== Data extract ==

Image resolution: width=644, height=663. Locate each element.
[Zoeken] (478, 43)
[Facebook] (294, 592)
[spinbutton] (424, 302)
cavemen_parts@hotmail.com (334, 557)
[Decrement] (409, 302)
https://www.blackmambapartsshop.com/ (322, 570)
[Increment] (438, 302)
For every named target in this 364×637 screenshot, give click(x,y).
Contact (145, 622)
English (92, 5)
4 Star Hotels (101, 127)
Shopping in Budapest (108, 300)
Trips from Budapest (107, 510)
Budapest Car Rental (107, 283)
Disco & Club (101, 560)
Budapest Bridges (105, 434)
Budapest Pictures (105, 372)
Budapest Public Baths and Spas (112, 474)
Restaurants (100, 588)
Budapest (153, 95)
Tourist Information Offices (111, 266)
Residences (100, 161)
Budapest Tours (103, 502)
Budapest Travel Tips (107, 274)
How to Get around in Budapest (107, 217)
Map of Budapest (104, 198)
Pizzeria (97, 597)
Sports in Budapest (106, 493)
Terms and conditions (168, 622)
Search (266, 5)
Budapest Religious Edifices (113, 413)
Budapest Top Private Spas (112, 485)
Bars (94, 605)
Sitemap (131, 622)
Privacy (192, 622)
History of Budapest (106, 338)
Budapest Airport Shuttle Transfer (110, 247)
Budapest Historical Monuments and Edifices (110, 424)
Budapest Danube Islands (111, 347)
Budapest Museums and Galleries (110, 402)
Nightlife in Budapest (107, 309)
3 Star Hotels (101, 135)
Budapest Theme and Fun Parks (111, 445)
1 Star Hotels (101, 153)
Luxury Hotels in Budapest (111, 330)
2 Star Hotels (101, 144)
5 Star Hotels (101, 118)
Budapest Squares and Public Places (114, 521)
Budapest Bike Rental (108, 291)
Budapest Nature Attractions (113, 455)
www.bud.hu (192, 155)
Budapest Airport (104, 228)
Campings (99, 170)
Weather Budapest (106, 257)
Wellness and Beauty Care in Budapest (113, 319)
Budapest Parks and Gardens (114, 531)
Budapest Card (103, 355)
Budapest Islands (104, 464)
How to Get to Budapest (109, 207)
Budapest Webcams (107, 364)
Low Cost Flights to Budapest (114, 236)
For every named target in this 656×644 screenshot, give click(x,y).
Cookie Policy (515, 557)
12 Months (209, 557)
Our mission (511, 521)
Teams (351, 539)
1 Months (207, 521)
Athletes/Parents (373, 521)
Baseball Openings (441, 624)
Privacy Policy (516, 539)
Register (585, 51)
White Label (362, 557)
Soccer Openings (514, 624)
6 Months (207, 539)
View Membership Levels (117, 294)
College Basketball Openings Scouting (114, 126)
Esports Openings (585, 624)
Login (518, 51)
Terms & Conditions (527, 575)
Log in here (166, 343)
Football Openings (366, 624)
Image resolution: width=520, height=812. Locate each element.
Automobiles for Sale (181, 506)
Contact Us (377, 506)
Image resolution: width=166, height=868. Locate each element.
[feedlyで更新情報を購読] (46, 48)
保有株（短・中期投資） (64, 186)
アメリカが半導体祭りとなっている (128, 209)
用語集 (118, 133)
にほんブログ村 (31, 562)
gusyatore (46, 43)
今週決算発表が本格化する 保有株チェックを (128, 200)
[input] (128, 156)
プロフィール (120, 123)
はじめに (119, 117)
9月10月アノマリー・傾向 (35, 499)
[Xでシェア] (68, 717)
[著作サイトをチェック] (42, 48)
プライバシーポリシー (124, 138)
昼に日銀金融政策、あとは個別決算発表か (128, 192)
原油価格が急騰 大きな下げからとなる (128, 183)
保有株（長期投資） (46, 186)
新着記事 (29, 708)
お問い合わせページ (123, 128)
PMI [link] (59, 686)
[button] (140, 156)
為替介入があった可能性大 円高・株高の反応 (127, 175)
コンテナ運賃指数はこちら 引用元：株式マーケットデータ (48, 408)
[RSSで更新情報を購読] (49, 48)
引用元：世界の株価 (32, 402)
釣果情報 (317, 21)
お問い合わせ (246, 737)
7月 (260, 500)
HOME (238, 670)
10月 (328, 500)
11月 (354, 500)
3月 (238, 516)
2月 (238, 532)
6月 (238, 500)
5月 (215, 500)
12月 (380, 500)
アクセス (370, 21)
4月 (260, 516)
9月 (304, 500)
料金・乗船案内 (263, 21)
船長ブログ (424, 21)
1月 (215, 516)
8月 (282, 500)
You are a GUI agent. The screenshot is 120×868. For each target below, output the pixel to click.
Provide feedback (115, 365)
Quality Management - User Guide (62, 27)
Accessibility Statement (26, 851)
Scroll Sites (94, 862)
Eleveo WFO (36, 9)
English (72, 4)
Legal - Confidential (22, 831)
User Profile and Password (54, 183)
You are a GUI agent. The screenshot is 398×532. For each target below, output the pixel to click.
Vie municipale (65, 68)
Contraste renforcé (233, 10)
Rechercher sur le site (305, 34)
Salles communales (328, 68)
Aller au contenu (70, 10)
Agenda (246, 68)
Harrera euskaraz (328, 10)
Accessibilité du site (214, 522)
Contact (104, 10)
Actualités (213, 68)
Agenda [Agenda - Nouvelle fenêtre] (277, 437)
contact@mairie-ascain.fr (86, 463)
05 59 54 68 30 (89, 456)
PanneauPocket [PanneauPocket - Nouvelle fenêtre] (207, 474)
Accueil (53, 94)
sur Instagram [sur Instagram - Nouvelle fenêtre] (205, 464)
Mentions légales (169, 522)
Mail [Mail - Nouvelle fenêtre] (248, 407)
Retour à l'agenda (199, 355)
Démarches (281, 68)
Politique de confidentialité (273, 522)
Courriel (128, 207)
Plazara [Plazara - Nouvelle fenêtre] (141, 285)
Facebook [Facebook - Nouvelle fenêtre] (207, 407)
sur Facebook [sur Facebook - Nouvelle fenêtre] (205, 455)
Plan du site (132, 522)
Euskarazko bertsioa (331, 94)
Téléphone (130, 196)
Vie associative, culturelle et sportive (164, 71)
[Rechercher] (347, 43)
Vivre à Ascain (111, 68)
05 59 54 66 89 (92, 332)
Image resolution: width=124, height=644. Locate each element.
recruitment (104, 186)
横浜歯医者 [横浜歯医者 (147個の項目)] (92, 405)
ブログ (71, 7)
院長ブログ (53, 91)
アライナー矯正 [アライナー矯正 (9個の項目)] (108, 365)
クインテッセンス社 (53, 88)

== Stated exercise ==
Write out all of the rows above again, word for word and in the same order.

== Answer ==
Image resolution: width=644, height=663. Locate each element.
[Zoeken] (478, 43)
[Facebook] (294, 592)
[spinbutton] (424, 302)
cavemen_parts@hotmail.com (334, 557)
[Decrement] (409, 302)
https://www.blackmambapartsshop.com/ (322, 570)
[Increment] (438, 302)
For every named target in this 364×637 screenshot, give click(x,y).
Contact (145, 622)
English (92, 5)
4 Star Hotels (101, 127)
Shopping in Budapest (108, 300)
Trips from Budapest (107, 510)
Budapest Car Rental (107, 283)
Disco & Club (101, 560)
Budapest Bridges (105, 434)
Budapest Pictures (105, 372)
Budapest Public Baths and Spas (112, 474)
Restaurants (100, 588)
Budapest (153, 95)
Tourist Information Offices (111, 266)
Residences (100, 161)
Budapest Tours (103, 502)
Budapest Travel Tips (107, 274)
How to Get around in Budapest (107, 217)
Map of Budapest (104, 198)
Pizzeria (97, 597)
Sports in Budapest (106, 493)
Terms and conditions (168, 622)
Search (266, 5)
Budapest Religious Edifices (113, 413)
Budapest Top Private Spas (112, 485)
Bars (94, 605)
Sitemap (131, 622)
Privacy (192, 622)
History of Budapest (106, 338)
Budapest Airport Shuttle Transfer (110, 247)
Budapest Historical Monuments and Edifices (110, 424)
Budapest Danube Islands (111, 347)
Budapest Museums and Galleries (110, 402)
Nightlife in Budapest (107, 309)
3 Star Hotels (101, 135)
Budapest Theme and Fun Parks (111, 445)
1 Star Hotels (101, 153)
Luxury Hotels in Budapest (111, 330)
2 Star Hotels (101, 144)
5 Star Hotels (101, 118)
Budapest Squares and Public Places (114, 521)
Budapest Bike Rental (108, 291)
Budapest Nature Attractions (113, 455)
www.bud.hu (192, 155)
Budapest Airport (104, 228)
Campings (99, 170)
Weather Budapest (106, 257)
Wellness and Beauty Care in Budapest (113, 319)
Budapest Parks and Gardens (114, 531)
Budapest Card (103, 355)
Budapest Islands (104, 464)
How to Get to Budapest (109, 207)
Budapest Webcams (107, 364)
Low Cost Flights to Budapest (114, 236)
For every named target in this 656×644 screenshot, give click(x,y).
Cookie Policy (515, 557)
12 Months (209, 557)
Our mission (511, 521)
Teams (351, 539)
1 Months (207, 521)
Athletes/Parents (373, 521)
Baseball Openings (441, 624)
Privacy Policy (516, 539)
Register (585, 51)
White Label (362, 557)
Soccer Openings (514, 624)
6 Months (207, 539)
View Membership Levels (117, 294)
College Basketball Openings Scouting (114, 126)
Esports Openings (585, 624)
Login (518, 51)
Terms & Conditions (527, 575)
Log in here (166, 343)
Football Openings (366, 624)
Image resolution: width=520, height=812. Locate each element.
Automobiles for Sale (181, 506)
Contact Us (377, 506)
Image resolution: width=166, height=868. Locate each element.
[feedlyで更新情報を購読] (46, 48)
保有株（短・中期投資） (64, 186)
アメリカが半導体祭りとなっている (128, 209)
用語集 (118, 133)
にほんブログ村 (31, 562)
gusyatore (46, 43)
今週決算発表が本格化する 保有株チェックを (128, 200)
[input] (128, 156)
プロフィール (120, 123)
はじめに (119, 117)
9月10月アノマリー・傾向 (35, 499)
[Xでシェア] (68, 717)
[著作サイトをチェック] (42, 48)
プライバシーポリシー (124, 138)
昼に日銀金融政策、あとは個別決算発表か (128, 192)
原油価格が急騰 大きな下げからとなる (128, 183)
保有株（長期投資） (46, 186)
新着記事 (29, 708)
お問い合わせページ (123, 128)
PMI [link] (59, 686)
[button] (140, 156)
為替介入があった可能性大 円高・株高の反応 (127, 175)
コンテナ運賃指数はこちら 引用元：株式マーケットデータ (48, 408)
[RSSで更新情報を購読] (49, 48)
引用元：世界の株価 (32, 402)
釣果情報 (317, 21)
お問い合わせ (246, 737)
7月 (260, 500)
HOME (238, 670)
10月 (328, 500)
11月 (354, 500)
3月 (238, 516)
2月 (238, 532)
6月 (238, 500)
5月 (215, 500)
12月 (380, 500)
アクセス (370, 21)
4月 (260, 516)
9月 (304, 500)
料金・乗船案内 (263, 21)
船長ブログ (424, 21)
1月 (215, 516)
8月 (282, 500)
You are a GUI agent. The screenshot is 120×868. For each target below, output the pixel to click.
Provide feedback (115, 365)
Quality Management - User Guide (62, 27)
Accessibility Statement (26, 851)
Scroll Sites (94, 862)
Eleveo WFO (36, 9)
English (72, 4)
Legal - Confidential (22, 831)
User Profile and Password (54, 183)
You are a GUI agent. The screenshot is 398×532. For each target below, output the pixel to click.
Vie municipale (65, 68)
Contraste renforcé (233, 10)
Rechercher sur le site (305, 34)
Salles communales (328, 68)
Aller au contenu (70, 10)
Agenda (246, 68)
Harrera euskaraz (328, 10)
Accessibilité du site (214, 522)
Contact (104, 10)
Actualités (213, 68)
Agenda [Agenda - Nouvelle fenêtre] (277, 437)
contact@mairie-ascain.fr (86, 463)
05 59 54 68 30 (89, 456)
PanneauPocket [PanneauPocket - Nouvelle fenêtre] (207, 474)
Accueil (53, 94)
sur Instagram [sur Instagram - Nouvelle fenêtre] (205, 464)
Mentions légales (169, 522)
Mail [Mail - Nouvelle fenêtre] (248, 407)
Retour à l'agenda (199, 355)
Démarches (281, 68)
Politique de confidentialité (273, 522)
Courriel (128, 207)
Plazara [Plazara - Nouvelle fenêtre] (141, 285)
Facebook [Facebook - Nouvelle fenêtre] (207, 407)
sur Facebook [sur Facebook - Nouvelle fenêtre] (205, 455)
Plan du site (132, 522)
Euskarazko bertsioa (331, 94)
Téléphone (130, 196)
Vie associative, culturelle et sportive (164, 71)
[Rechercher] (347, 43)
Vivre à Ascain (111, 68)
05 59 54 66 89 (92, 332)
Image resolution: width=124, height=644. Locate each element.
recruitment (104, 186)
横浜歯医者 [横浜歯医者 (147個の項目)] (92, 405)
ブログ (71, 7)
院長ブログ (53, 91)
アライナー矯正 [アライナー矯正 (9個の項目)] (108, 365)
クインテッセンス社 (53, 88)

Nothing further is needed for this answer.